Given text:
.....
In Chapter 13 bankruptcy, the United States Trustee supervises the private trustees who administer Chapter 13 cases. In this chapter, the trustee does not liquidate the debtor’s assets, but instead evaluates the debtor’s financial affairs and makes recommendations to the court regarding the debtor’s proposed repayment plan.
Chapter 13 Basics
A Chapter 13 bankruptcy will also be referred to as a wage earner’s plan. The purpose of a Chapter 13 bankruptcy is not to wipe clean all of an individual’s dischargeable debts like in a Chapter 7 bankruptcy. Rather, the purpose of a Chapter 13 bankruptcy is to allow a person who earns regular wages to repay some or all of existing debt in a manner that is feasible for the individual.
Chapter 13 Qualification
In order to qualify for filing a Chapter 13 bankruptcy, an individual must have a regular income. Self-employed individuals have a regular income as well as individuals employed by others. Additionally, the person’s unsecured debt must be less than $360,475 and the person’s secured debts must be less than $1,081,400. These amounts are set by law but are adjusted periodically.
.....
(Source records)

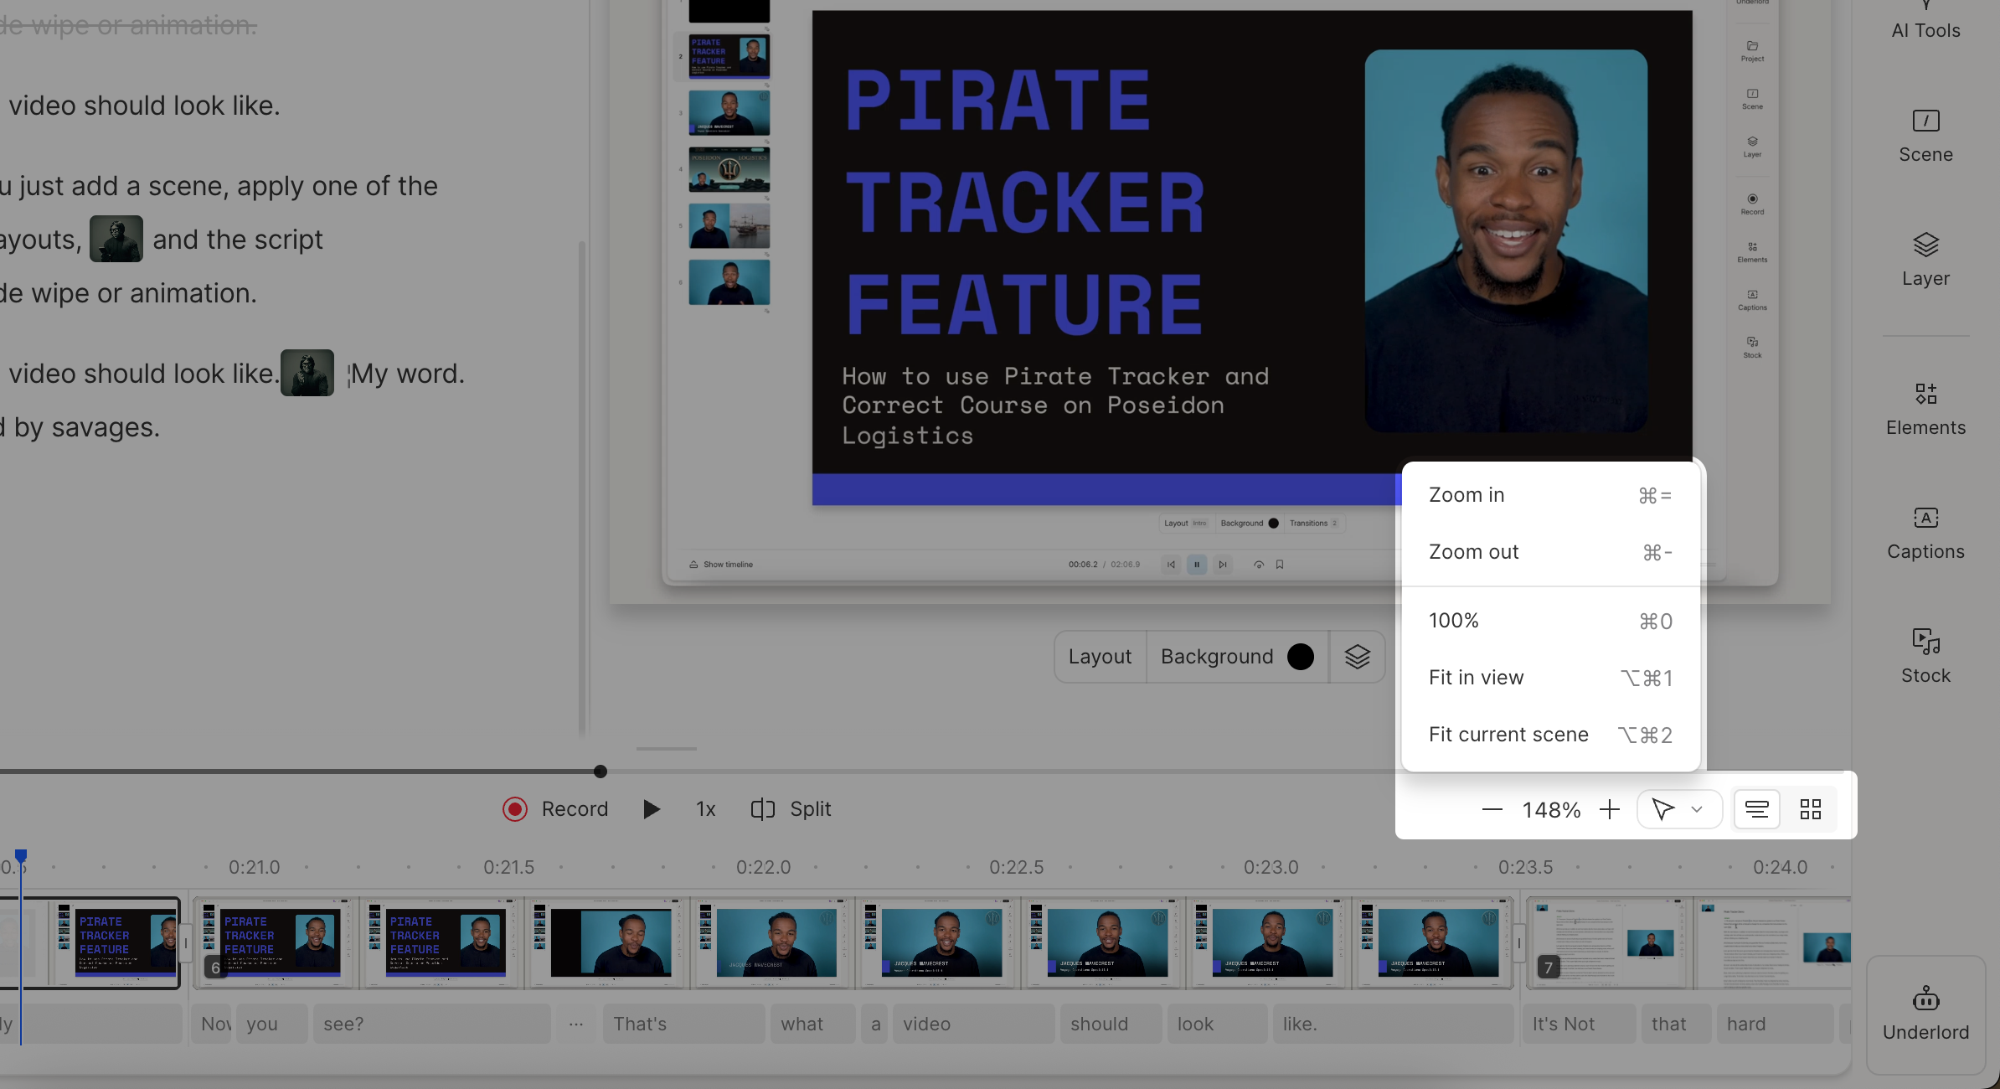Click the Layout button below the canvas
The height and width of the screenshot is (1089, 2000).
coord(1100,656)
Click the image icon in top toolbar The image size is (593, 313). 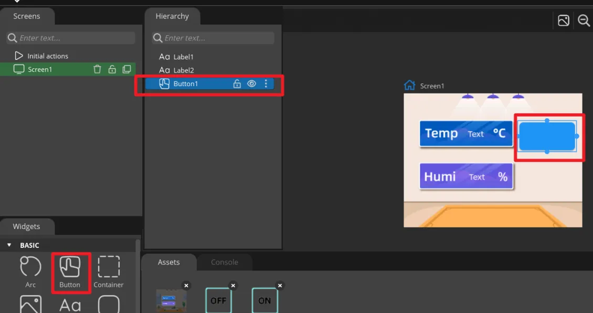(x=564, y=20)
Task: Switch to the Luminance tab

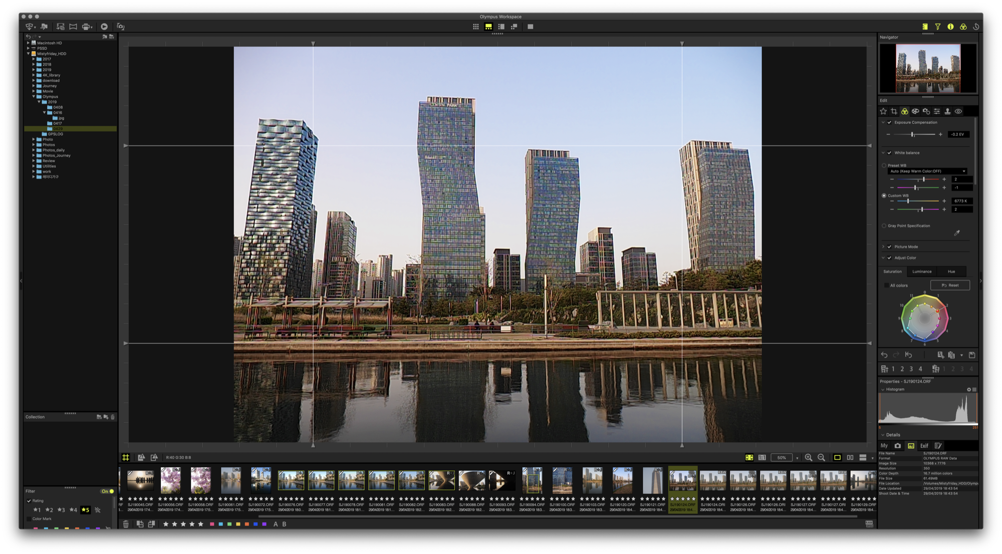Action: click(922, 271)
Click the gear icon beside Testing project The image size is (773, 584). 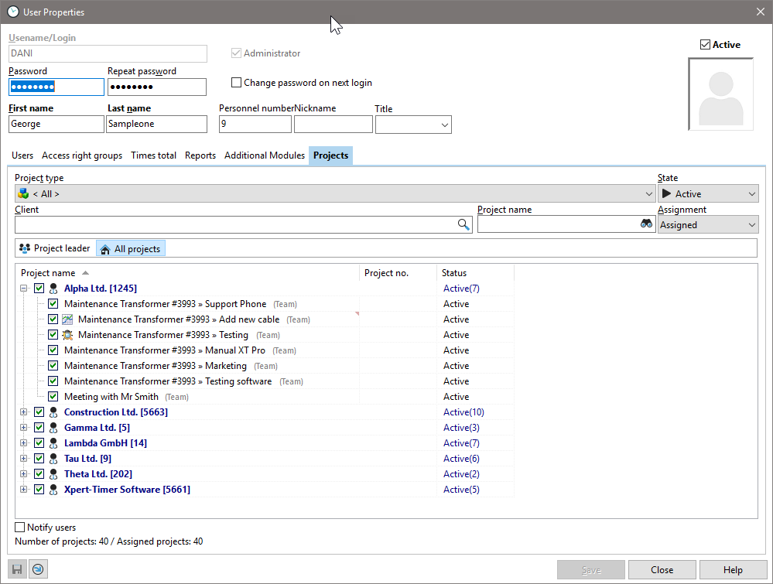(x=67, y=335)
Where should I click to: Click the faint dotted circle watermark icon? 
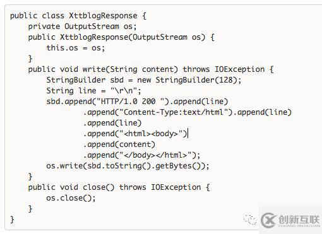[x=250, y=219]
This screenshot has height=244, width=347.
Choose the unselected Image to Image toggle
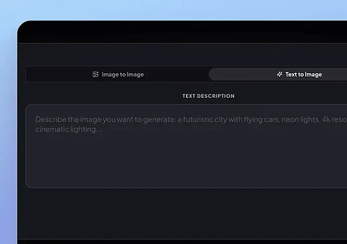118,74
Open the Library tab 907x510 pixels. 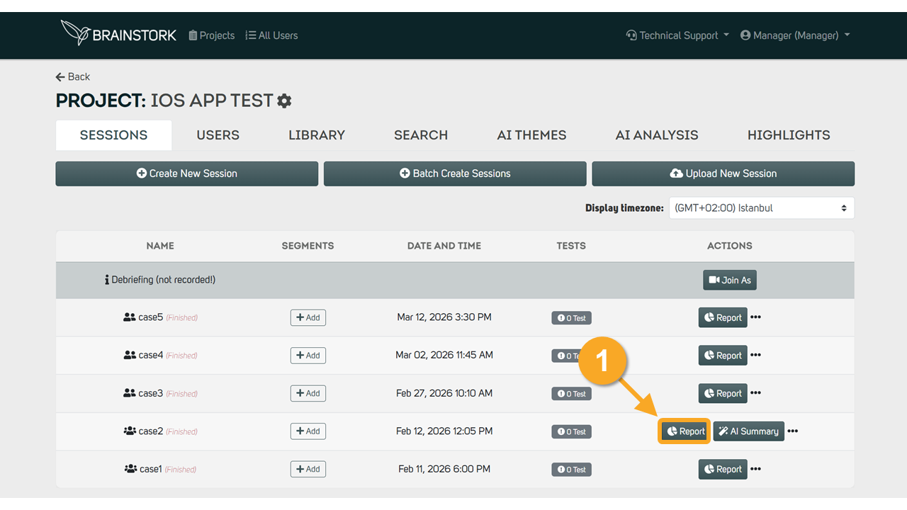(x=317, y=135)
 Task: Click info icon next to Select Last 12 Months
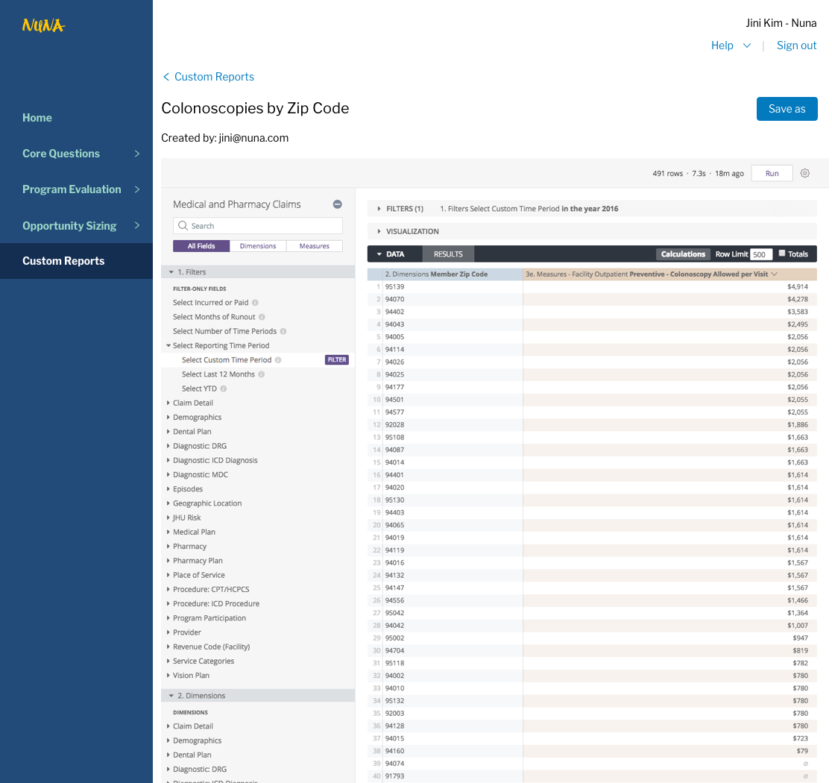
.....
Exercise task A: Pick out every line of the records that contains the string "width", with case counting, and copy each one.
Exercise task B: Carry on the text about Chapter 13 bankruptcy from its last sentence.

Final result A:
The height and width of the screenshot is (1089, 2000).
This screenshot has height=244, width=347.

Final result B:
Individuals may not file a bankruptcy petition under Chapter 13 of the United States Bankruptcy Code if, in the last one hundred eighty days, the individual had a prior bankruptcy petition dismissed for failure to appear before the court or comply with court orders.
There are other circumstances that may make an individual debtor ineligible for filing a Chapter 13 bankruptcy petition as well.
Additionally, corporations and partnerships do not qualify for Chapter 13 bankruptcy filings.
Administration of the Chapter 13 Plan
A Chapter 13 debtor must propose a plan that devotes all disposable income to debt repayment over a period of up to five years.
Most Chapter 13 cases are administered by “standing trustees” appointed by the United States Trustee to administer all cases filed in a particular geographic area.
As with Chapter 7 panel trustees, the United States Trustee supervises the Chapter 13 standing trustees’ administration of individual bankruptcy estates; monitors the trustees’ financial record-keeping; and imposes other requirements to ensure that the trustees carry out their fiduciary duties. The United States Trustee’s supervisory actions include:
- Periodically reviewing the trustees’ case reports, budget reports, bank account information, management skills, court performance, and similar information.
- Ensuring that trustees are bonded.
- Ensuring that trustees are independently audited.
- Determining trustees’ maximum annual compensation and actual necessary expenses.
- Providing training for trustees.
- Monitoring trust account funds.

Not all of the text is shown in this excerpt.